When I started out in real estate more than a decade ago, I remember one of the "Big Girl" agents telling me she wouldn't put a buyer in the car if they weren't pre-approved. I thought that was harsh and a bit self-serving but it didn't take me long before I knew why.
Now I like shopping, and I know I may have the best luck looking for a great LBD if I have no immediate need for one, but I know my budget and my credit card limits. Even though clients often like to look at houses when they don't think they're ready to move, when it's time to get serious they absolutely must know where they stand.
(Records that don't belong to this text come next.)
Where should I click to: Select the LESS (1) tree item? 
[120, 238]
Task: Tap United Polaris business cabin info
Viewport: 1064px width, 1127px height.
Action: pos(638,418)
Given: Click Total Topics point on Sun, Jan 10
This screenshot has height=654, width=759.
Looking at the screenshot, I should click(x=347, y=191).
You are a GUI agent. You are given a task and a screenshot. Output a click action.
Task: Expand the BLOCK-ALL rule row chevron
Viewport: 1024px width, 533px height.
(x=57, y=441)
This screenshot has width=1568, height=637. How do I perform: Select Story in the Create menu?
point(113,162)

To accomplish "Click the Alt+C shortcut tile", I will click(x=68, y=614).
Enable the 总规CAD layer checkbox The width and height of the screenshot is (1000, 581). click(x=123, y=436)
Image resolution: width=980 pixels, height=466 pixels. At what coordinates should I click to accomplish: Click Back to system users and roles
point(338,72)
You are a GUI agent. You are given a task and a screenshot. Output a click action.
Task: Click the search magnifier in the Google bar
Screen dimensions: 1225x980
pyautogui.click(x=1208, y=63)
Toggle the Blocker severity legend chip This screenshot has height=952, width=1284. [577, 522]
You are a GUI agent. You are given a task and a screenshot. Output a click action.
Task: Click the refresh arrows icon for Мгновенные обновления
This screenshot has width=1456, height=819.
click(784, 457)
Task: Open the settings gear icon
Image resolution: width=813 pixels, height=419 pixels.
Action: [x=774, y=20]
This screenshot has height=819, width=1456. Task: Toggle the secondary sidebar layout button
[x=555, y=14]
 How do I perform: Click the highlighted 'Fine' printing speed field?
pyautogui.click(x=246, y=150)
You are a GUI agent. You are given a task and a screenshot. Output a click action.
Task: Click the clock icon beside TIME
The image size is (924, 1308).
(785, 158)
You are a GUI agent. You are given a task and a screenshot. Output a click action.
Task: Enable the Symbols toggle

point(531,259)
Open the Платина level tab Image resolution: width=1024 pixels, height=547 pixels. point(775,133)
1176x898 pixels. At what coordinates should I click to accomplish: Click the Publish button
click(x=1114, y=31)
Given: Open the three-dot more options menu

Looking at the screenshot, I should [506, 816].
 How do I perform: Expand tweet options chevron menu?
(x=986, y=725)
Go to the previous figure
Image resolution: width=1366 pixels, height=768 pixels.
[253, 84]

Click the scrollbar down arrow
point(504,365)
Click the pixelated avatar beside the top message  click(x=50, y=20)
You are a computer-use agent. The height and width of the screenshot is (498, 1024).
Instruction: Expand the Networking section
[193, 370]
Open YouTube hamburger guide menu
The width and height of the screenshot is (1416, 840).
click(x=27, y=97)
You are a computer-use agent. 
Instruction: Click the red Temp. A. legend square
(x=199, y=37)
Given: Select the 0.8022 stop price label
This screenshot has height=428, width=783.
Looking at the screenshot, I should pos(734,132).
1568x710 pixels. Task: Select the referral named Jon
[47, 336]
As a potential home buyer, one of your first calls should be to a lender (if you need help, call your Realtor, she'll have a few to recommend). If you want to be considered for that dream home, you've got to deliver a solid package to the seller in Denver's highly competitive real estate market.
Pre-Approval vs Pre-Qualification -what's the difference? Although the terms sound similar, one has power, the other doesn't. In a nutshell, the difference between being "pre-approved" and "pre-qualified" is as follows:
A Mortgage Pre-qualification is a determination about whether the prospective applicant will most likely qualify for a loan within the lender's current programs and indicates the amount of loan the buyer may be approved for. The pre-qualification is simply an estimate of your borrowing power so that you don't waste your time shopping for homes that are out of your qualification price-point or your payment comfort zone.
A Mortgage Pre-approval is a much more formal process. Buyers will have completed a loan application, supplied their income data, W2's, bank statements, and assets. The lender will also run your credit report and perhaps run the application through an automated underwriting process. With a pre-approval, your lender has done the work up front and can write your pre-approval with some certainty that you will qualify for a loan in a specific price range. For sellers presented with multiple offers, a buyer with a less secure pre-qualification letter may have their offer relegated to the bottom of the stack. Stronger offers get serious consideration so if the seller believes a buyer has gone through the trouble to spend time providing a good lender with the requisite information they know they are
a.) serious, and b.) the transaction is more likely to close smoothly.
Per the Federal Reserve's definition, a mortgage pre-approval is a written commitment that's issued by a lender following a comprehensive analysis of their overall creditworthiness. A pre-approval includes such factors as verification of income, verification of employment, available financial resources, as well as the evaluation of other areas typical of a credit evaluation process.
The loan will still have conditions to be met before it clears underwriting and funds for a purchase. Such as:
1. The identification by the buyers of a suitable property.
2. Continued creditworthiness, meaning there is no material change in the applicant's credit score or debt-to-income ratio before closing (like... don't go buy a car).
3. Additional terms and conditions may apply, things related to the transaction rather than the buyer. A clean title and acceptable title insurance binder is key and some types of loans require a home inspection, and of course, the appraisal.
The Pre-approval letter is about three steps closer to the underwriting process, and that makes your seller feel secure. As a Realtor, I work with both buyers and sellers. It's in my client's interest to get pre-approved with a reputable lender before we start the process... just like the "Big Girls" do. It's not just a matter of being efficient with our time, it's that in our super-heated Denver market, we may go power shopping on Saturday and need to get an offer in as soon as possible so as not to miss the window of opportunity. If your lender is skiing or spending the day on the golf course, it adds pressure trying to track him or her down. Submitting an offer without a lender letter weakens your position when your offer is on the table along with five others.
In representing my sellers, I want to know that the buyer has taken the time to meet with a lender and has begun the process. Since nothing is certain in the real estate transaction, it's good practice to mitigate unnecessary risk.
Neither pre-qualification or pre-approval letters are absolute, iron-clad loan commitments. Lenders and underwriters examine the file and circumstances can change from contract to close: buyer can lose their job, misrepresented something on the application (knowingly or not) or left out some pertinent information like a pending divorce. It is a fluid process. Sitting down with a lender before you begin will help you time out your purchase. They will introduce you to the different options you have as a borrower, explain types of loans and work with you to find the program that works best for you. A lender meeting can also be helpful in finding any dings on your credit, reporting errors, or outstanding parking tickets that have gone to collections that you forgot all about. Planning your biggest purchase, your planning is key and though there are no guarantees, the process goes much more smoothly once you're pre-approved.